Bauernbund | 10.06.2008

Transport der eigenen Abfälle

In den letzten Wochen hat die Situation um den Transport der eigenen Abfälle für Verwirrung gesorgt und vielerorts wurden die sogenannten „Hafner-Säcke“ nicht mehr angenommen. Künftig können Betriebe und Unternehmen- und somit auch landwirtschaftliche Betriebe – wieder bis zu 30 Kilogramm auch an gefährlichen Abfällen ohne Einschreibung in der Handelskammer und zusätzliche Begleitscheine transportieren und in die Behandlungsanlage oder zur Hafner-Sammelstelle bringen.

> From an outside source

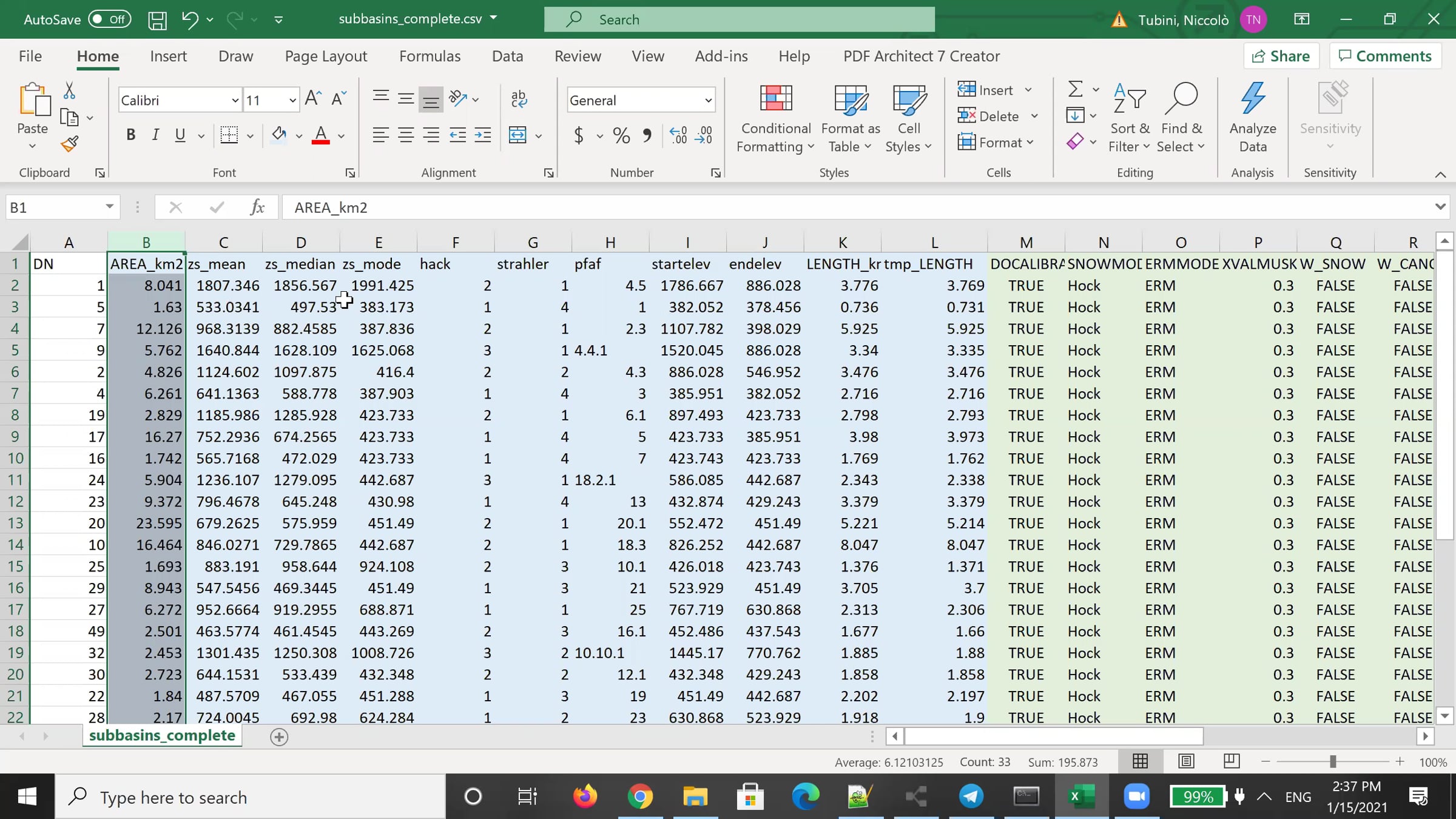
Task: Click the Increase Decimal icon
Action: click(678, 135)
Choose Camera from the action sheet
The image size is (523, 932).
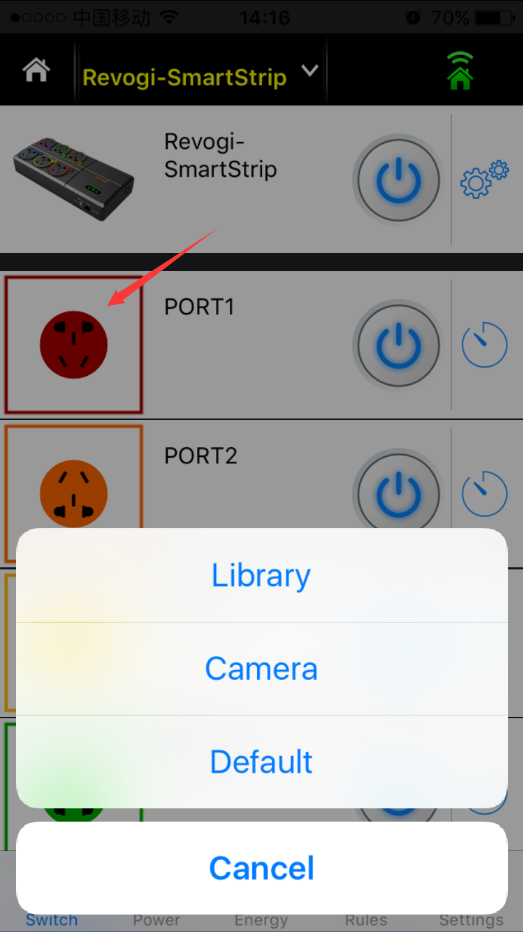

Wegen eines Urteiles des Verfassungsgerichtes, welches Teile des Landesabfallgesetzes für verfassungswidrig erklärt hatte, war es zwischenzeitlich zu Problemen bei der Entsorgung von Abfällen, insbesondere bei den als gefährlich eingestuften, gekommen. Doch der Landesgesetzgeber hat schnell reagiert. In das Omnibusgesetz, ein Sammelgesetz das der Landtag in der letzten Maiwoche verabschiedet hat, ist ein entsprechender Passus zur Regelung der Problematik eingefügt worden. Die Landesregierung wird somit in Kürze einen entsprechenden Beschluss erlassen, welcher die Eintragung bei der Handelskammer in das nationale Verzeichnis der Umweltfachbetriebe regelt. Aller Voraussicht nach werden dabei Betriebe und Unternehmen die höchstens bis zu 30 Kilogramm an Abfällen transportieren, von der Eintragungspflicht befreit werden. Es dürfte sich somit nur noch um eine Formalität handeln, bis auch die Hafner-Säcke wieder an den Hafner-Sammelstellen oder den Behandlungs- und Recyclinganlagen abgegeben werden können.